SEP 2 5 1973 The truth
about money
There is no spectacle so ridiculous as a bunch of international bankers or finance ministers gathered together in some financial capital trying to resolve yet another international exchange crisis with feeble measures which have been tried before and which have failed before. The communiqué issued from Basle after last weekend's talks was avowedly designed, not to tackle the underlying causes of the latest explosion in the money markets and the latest collapse of the pound and the dollar, but to make the markets behave quietly for another brief period. Meanwhile, American and British tourists suffer, and American and British importers, fearful that the next collapse will be even worse,buyso far forward on the markets that their resources are seriously stretched and their Investment programmes thrown out of balance. All this is happening at a time when British growth is more than ever dependent on a steady and orderly growth in industrial investment.
The most depressing news is that the Americans have stated their willingness to intervene in the market to support the rate of the dollar. This will probably produce, as usual, some temporary relief, but every major currency upheaval of the last two decades has ultimately been made worse rather than better when a major government subvented the rate of exchange of its currency: the end consequence of such action has been devaluation followed by deflation. It was therefore possible to be thankful that the Bank of England did not this time rush fast into the markets to hold up the pound. Bankers are like Pavlov's dogs, conditioned by repeated disaster to realise that the support of a currency at a rate above its real market value soon unleashes a tidal wave of speculation against it: but they do not understand why this should be so, nor what measures really can be effective against currency disruptions in the long term. The bankers have not behaved as badly as they have done in the past — their reflexes are improving. But how much better it would have been had those men gathered at Basle been able to understand.

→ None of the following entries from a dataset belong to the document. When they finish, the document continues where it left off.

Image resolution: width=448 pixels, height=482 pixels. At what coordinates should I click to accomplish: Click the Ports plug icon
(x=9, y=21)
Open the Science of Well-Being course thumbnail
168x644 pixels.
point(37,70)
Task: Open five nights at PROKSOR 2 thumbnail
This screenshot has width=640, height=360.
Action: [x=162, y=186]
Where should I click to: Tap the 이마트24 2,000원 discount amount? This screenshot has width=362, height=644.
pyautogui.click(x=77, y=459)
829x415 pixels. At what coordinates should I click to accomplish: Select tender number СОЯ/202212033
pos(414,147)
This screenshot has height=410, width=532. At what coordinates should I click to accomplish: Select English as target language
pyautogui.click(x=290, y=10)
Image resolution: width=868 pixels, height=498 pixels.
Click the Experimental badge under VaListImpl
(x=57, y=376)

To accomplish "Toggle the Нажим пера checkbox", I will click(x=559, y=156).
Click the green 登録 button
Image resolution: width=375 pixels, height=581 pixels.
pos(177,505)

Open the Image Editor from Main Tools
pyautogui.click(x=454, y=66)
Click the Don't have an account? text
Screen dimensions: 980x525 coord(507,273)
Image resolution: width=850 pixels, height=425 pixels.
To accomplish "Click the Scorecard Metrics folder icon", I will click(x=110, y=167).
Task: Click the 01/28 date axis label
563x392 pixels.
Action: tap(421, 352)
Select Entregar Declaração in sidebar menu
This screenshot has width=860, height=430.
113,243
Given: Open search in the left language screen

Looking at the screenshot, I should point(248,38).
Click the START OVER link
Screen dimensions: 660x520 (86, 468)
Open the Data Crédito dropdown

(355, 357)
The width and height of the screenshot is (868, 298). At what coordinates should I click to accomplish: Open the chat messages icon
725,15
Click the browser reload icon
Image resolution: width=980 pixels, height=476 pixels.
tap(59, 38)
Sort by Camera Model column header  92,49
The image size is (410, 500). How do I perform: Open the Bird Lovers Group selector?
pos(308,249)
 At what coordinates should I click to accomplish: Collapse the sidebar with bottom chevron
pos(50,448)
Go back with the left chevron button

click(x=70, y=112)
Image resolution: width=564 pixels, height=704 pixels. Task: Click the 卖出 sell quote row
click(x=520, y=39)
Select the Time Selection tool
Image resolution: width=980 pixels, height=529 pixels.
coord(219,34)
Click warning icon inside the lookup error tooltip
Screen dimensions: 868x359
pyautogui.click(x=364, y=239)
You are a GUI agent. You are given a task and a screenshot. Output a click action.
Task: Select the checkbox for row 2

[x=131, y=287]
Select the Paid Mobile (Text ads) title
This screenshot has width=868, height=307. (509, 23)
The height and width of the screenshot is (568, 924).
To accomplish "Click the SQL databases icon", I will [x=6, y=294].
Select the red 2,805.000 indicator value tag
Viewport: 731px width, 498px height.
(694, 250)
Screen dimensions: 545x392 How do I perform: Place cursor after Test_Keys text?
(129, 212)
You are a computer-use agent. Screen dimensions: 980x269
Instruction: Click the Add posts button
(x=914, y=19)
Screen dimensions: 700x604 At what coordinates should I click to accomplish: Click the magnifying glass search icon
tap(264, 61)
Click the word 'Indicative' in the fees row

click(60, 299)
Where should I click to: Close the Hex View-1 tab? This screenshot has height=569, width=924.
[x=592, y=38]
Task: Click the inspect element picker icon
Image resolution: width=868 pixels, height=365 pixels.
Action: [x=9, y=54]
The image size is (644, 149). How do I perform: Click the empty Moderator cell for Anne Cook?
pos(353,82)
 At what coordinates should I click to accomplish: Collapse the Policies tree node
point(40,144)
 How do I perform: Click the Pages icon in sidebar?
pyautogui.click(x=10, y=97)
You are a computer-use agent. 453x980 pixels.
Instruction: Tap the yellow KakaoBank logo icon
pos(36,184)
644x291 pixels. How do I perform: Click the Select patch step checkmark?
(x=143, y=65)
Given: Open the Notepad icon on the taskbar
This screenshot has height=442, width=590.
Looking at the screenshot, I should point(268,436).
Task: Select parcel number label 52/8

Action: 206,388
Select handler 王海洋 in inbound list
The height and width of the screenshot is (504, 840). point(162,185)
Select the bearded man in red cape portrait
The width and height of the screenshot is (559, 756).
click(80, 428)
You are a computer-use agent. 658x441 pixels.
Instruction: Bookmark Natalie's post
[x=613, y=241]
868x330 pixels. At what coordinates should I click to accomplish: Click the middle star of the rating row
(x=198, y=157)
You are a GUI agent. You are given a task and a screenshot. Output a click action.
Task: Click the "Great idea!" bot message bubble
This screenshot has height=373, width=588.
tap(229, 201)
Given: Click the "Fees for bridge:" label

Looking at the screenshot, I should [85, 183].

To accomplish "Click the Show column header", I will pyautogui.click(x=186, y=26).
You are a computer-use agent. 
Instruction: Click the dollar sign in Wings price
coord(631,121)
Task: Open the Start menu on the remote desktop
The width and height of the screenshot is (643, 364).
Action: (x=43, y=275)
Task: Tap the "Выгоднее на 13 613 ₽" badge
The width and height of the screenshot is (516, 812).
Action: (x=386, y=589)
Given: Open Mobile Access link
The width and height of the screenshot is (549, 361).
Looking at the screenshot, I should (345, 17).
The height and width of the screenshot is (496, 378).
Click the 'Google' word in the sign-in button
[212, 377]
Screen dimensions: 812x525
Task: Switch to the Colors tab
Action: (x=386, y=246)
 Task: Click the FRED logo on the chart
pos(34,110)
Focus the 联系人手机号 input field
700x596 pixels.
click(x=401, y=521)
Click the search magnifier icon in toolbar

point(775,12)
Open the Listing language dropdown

The international monetary system is in a peculiarly vicious fix now. Confidence in the intentions and capacities of governments, banks and the International Monetary Fund alike has been steadily eroded in recent years, and the erosion is now growing apace. This fact alone should deter the bankers from putting forward their own favourite long term solution — the creation of a unit of international exchange, in which all transactions would take place. Such a unit, without even the uncertain backing of national resources and reserves enjoyed by the dollar and the pound, would have an effective life of no more than a few months at best, and its inevitable collapse would plunge the markets of the world into a chaos which could quickly erase all memory of the little local difficulties we have suffered so far. The truth about the situation is staring us in the face, though the bankers cannot see it. Let the American and British governments take domestic steps, however unpalatable, to cope with their domestic inflation: then — and only then — will their currencies take care of themselves.